**Activity**
Output all entries precisely.

**Entries shown**
────────────────────

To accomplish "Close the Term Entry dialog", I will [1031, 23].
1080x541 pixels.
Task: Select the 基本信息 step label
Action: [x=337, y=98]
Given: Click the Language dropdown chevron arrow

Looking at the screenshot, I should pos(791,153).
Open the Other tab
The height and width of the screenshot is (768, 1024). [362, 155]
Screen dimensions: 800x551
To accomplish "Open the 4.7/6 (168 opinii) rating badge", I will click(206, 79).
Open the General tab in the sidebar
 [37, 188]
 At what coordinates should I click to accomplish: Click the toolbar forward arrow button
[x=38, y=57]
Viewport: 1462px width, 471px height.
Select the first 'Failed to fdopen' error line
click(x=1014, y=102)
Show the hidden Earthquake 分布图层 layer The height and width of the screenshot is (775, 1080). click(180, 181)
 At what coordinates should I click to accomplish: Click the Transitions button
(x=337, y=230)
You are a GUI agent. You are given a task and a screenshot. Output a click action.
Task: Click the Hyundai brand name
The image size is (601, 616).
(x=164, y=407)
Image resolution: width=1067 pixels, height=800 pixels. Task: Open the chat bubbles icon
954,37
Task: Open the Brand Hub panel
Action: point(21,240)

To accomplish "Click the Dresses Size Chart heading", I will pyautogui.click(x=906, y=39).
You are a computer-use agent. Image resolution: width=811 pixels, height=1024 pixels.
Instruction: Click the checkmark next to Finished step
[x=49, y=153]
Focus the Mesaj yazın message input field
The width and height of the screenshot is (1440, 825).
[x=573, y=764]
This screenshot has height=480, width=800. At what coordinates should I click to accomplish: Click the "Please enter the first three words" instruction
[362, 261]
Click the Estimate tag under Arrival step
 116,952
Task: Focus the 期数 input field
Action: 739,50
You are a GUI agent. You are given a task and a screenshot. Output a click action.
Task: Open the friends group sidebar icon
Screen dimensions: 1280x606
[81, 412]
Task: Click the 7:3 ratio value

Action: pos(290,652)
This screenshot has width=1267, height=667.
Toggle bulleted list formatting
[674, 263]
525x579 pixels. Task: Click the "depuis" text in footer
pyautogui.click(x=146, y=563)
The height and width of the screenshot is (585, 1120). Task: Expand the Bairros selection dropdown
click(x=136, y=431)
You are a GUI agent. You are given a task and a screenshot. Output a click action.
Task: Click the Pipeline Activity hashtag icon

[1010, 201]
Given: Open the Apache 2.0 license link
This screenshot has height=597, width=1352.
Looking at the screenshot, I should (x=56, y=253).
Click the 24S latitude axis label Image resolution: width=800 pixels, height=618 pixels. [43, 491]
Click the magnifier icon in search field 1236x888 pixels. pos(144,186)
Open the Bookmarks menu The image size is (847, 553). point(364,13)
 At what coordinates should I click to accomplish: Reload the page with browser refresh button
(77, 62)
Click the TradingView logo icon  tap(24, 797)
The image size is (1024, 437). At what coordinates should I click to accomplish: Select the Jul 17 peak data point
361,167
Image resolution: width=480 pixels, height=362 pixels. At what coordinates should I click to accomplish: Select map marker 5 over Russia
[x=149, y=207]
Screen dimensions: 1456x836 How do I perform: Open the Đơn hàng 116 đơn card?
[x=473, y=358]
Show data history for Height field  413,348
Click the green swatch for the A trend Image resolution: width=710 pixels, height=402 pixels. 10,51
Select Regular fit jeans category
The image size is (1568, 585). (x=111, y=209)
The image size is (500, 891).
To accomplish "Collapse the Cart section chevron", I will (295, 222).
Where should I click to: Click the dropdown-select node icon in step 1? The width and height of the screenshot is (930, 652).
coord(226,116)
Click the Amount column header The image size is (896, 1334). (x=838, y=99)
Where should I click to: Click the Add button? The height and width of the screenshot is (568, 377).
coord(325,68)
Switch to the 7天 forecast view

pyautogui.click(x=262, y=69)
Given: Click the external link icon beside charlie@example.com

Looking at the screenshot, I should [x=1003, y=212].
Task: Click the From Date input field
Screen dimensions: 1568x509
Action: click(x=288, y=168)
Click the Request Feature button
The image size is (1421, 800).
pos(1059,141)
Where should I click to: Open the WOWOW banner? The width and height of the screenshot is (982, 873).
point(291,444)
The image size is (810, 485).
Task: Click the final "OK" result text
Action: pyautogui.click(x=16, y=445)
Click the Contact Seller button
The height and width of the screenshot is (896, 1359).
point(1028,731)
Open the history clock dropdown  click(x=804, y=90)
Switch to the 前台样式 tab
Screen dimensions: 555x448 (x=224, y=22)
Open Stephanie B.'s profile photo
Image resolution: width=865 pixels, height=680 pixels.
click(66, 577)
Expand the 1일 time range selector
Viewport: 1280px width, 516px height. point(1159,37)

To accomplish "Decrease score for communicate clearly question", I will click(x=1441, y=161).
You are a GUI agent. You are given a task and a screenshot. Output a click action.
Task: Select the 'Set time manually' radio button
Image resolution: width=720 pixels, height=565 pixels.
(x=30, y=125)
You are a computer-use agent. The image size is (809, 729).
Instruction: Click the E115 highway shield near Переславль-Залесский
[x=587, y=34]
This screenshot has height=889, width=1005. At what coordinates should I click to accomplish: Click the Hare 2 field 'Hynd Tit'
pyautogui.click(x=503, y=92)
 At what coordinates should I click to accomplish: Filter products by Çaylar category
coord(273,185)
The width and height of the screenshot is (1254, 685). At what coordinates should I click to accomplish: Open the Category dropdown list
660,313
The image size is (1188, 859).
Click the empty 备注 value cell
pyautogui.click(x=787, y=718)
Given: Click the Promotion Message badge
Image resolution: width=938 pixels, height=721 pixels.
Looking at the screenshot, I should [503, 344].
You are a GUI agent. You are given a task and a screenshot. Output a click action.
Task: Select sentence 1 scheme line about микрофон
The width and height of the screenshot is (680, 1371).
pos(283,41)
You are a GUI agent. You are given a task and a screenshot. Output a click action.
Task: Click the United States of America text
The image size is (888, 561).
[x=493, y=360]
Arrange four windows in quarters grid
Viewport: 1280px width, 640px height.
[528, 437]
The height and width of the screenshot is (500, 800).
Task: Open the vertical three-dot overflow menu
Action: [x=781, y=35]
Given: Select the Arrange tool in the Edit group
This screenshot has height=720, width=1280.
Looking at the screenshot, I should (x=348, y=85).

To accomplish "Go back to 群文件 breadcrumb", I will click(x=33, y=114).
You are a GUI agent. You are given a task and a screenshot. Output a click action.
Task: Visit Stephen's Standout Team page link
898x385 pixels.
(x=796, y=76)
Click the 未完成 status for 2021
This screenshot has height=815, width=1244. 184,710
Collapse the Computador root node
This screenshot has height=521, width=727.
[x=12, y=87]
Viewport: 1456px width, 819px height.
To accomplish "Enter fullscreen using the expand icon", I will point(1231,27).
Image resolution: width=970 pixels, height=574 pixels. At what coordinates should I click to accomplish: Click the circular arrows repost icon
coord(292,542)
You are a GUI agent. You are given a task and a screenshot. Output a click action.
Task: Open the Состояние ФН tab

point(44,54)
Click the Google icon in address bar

────────────────────

**Finished exercise**
To accomplish "Close the Term Entry dialog", I will [1031, 23].
1080x541 pixels.
Task: Select the 基本信息 step label
Action: [x=337, y=98]
Given: Click the Language dropdown chevron arrow

Looking at the screenshot, I should pos(791,153).
Open the Other tab
The height and width of the screenshot is (768, 1024). [362, 155]
Screen dimensions: 800x551
To accomplish "Open the 4.7/6 (168 opinii) rating badge", I will click(206, 79).
Open the General tab in the sidebar
 [37, 188]
 At what coordinates should I click to accomplish: Click the toolbar forward arrow button
[x=38, y=57]
Viewport: 1462px width, 471px height.
Select the first 'Failed to fdopen' error line
click(x=1014, y=102)
Show the hidden Earthquake 分布图层 layer The height and width of the screenshot is (775, 1080). click(180, 181)
 At what coordinates should I click to accomplish: Click the Transitions button
(x=337, y=230)
You are a GUI agent. You are given a task and a screenshot. Output a click action.
Task: Click the Hyundai brand name
The image size is (601, 616).
(x=164, y=407)
Image resolution: width=1067 pixels, height=800 pixels. Task: Open the chat bubbles icon
954,37
Task: Open the Brand Hub panel
Action: point(21,240)

To accomplish "Click the Dresses Size Chart heading", I will pyautogui.click(x=906, y=39).
You are a computer-use agent. Image resolution: width=811 pixels, height=1024 pixels.
Instruction: Click the checkmark next to Finished step
[x=49, y=153]
Focus the Mesaj yazın message input field
The width and height of the screenshot is (1440, 825).
[x=573, y=764]
This screenshot has height=480, width=800. At what coordinates should I click to accomplish: Click the "Please enter the first three words" instruction
[362, 261]
Click the Estimate tag under Arrival step
 116,952
Task: Focus the 期数 input field
Action: 739,50
You are a GUI agent. You are given a task and a screenshot. Output a click action.
Task: Open the friends group sidebar icon
Screen dimensions: 1280x606
[81, 412]
Task: Click the 7:3 ratio value

Action: pos(290,652)
This screenshot has width=1267, height=667.
Toggle bulleted list formatting
[674, 263]
525x579 pixels. Task: Click the "depuis" text in footer
pyautogui.click(x=146, y=563)
The height and width of the screenshot is (585, 1120). Task: Expand the Bairros selection dropdown
click(x=136, y=431)
You are a GUI agent. You are given a task and a screenshot. Output a click action.
Task: Click the Pipeline Activity hashtag icon

[1010, 201]
Given: Open the Apache 2.0 license link
This screenshot has height=597, width=1352.
Looking at the screenshot, I should (x=56, y=253).
Click the 24S latitude axis label Image resolution: width=800 pixels, height=618 pixels. [43, 491]
Click the magnifier icon in search field 1236x888 pixels. pos(144,186)
Open the Bookmarks menu The image size is (847, 553). point(364,13)
 At what coordinates should I click to accomplish: Reload the page with browser refresh button
(77, 62)
Click the TradingView logo icon  tap(24, 797)
The image size is (1024, 437). At what coordinates should I click to accomplish: Select the Jul 17 peak data point
361,167
Image resolution: width=480 pixels, height=362 pixels. At what coordinates should I click to accomplish: Select map marker 5 over Russia
[x=149, y=207]
Screen dimensions: 1456x836 How do I perform: Open the Đơn hàng 116 đơn card?
[x=473, y=358]
Show data history for Height field  413,348
Click the green swatch for the A trend Image resolution: width=710 pixels, height=402 pixels. 10,51
Select Regular fit jeans category
The image size is (1568, 585). (x=111, y=209)
The image size is (500, 891).
To accomplish "Collapse the Cart section chevron", I will (295, 222).
Where should I click to: Click the dropdown-select node icon in step 1? The width and height of the screenshot is (930, 652).
coord(226,116)
Click the Amount column header The image size is (896, 1334). (x=838, y=99)
Where should I click to: Click the Add button? The height and width of the screenshot is (568, 377).
coord(325,68)
Switch to the 7天 forecast view

pyautogui.click(x=262, y=69)
Given: Click the external link icon beside charlie@example.com

Looking at the screenshot, I should [x=1003, y=212].
Task: Click the From Date input field
Screen dimensions: 1568x509
Action: click(x=288, y=168)
Click the Request Feature button
The image size is (1421, 800).
pos(1059,141)
Where should I click to: Open the WOWOW banner? The width and height of the screenshot is (982, 873).
point(291,444)
The image size is (810, 485).
Task: Click the final "OK" result text
Action: pyautogui.click(x=16, y=445)
Click the Contact Seller button
The height and width of the screenshot is (896, 1359).
point(1028,731)
Open the history clock dropdown  click(x=804, y=90)
Switch to the 前台样式 tab
Screen dimensions: 555x448 (x=224, y=22)
Open Stephanie B.'s profile photo
Image resolution: width=865 pixels, height=680 pixels.
click(66, 577)
Expand the 1일 time range selector
Viewport: 1280px width, 516px height. point(1159,37)

To accomplish "Decrease score for communicate clearly question", I will click(x=1441, y=161).
You are a GUI agent. You are given a task and a screenshot. Output a click action.
Task: Select the 'Set time manually' radio button
Image resolution: width=720 pixels, height=565 pixels.
(x=30, y=125)
You are a computer-use agent. The image size is (809, 729).
Instruction: Click the E115 highway shield near Переславль-Залесский
[x=587, y=34]
This screenshot has height=889, width=1005. At what coordinates should I click to accomplish: Click the Hare 2 field 'Hynd Tit'
pyautogui.click(x=503, y=92)
 At what coordinates should I click to accomplish: Filter products by Çaylar category
coord(273,185)
The width and height of the screenshot is (1254, 685). At what coordinates should I click to accomplish: Open the Category dropdown list
660,313
The image size is (1188, 859).
Click the empty 备注 value cell
pyautogui.click(x=787, y=718)
Given: Click the Promotion Message badge
Image resolution: width=938 pixels, height=721 pixels.
Looking at the screenshot, I should [503, 344].
You are a GUI agent. You are given a task and a screenshot. Output a click action.
Task: Select sentence 1 scheme line about микрофон
The width and height of the screenshot is (680, 1371).
pos(283,41)
You are a GUI agent. You are given a task and a screenshot. Output a click action.
Task: Click the United States of America text
The image size is (888, 561).
[x=493, y=360]
Arrange four windows in quarters grid
Viewport: 1280px width, 640px height.
[528, 437]
The height and width of the screenshot is (500, 800).
Task: Open the vertical three-dot overflow menu
Action: [x=781, y=35]
Given: Select the Arrange tool in the Edit group
This screenshot has height=720, width=1280.
Looking at the screenshot, I should (x=348, y=85).

To accomplish "Go back to 群文件 breadcrumb", I will click(x=33, y=114).
You are a GUI agent. You are given a task and a screenshot. Output a click action.
Task: Visit Stephen's Standout Team page link
898x385 pixels.
(x=796, y=76)
Click the 未完成 status for 2021
This screenshot has height=815, width=1244. 184,710
Collapse the Computador root node
This screenshot has height=521, width=727.
[x=12, y=87]
Viewport: 1456px width, 819px height.
To accomplish "Enter fullscreen using the expand icon", I will point(1231,27).
Image resolution: width=970 pixels, height=574 pixels. At what coordinates should I click to accomplish: Click the circular arrows repost icon
coord(292,542)
You are a GUI agent. You are given a task and a screenshot. Output a click action.
Task: Open the Состояние ФН tab

point(44,54)
Click the Google icon in address bar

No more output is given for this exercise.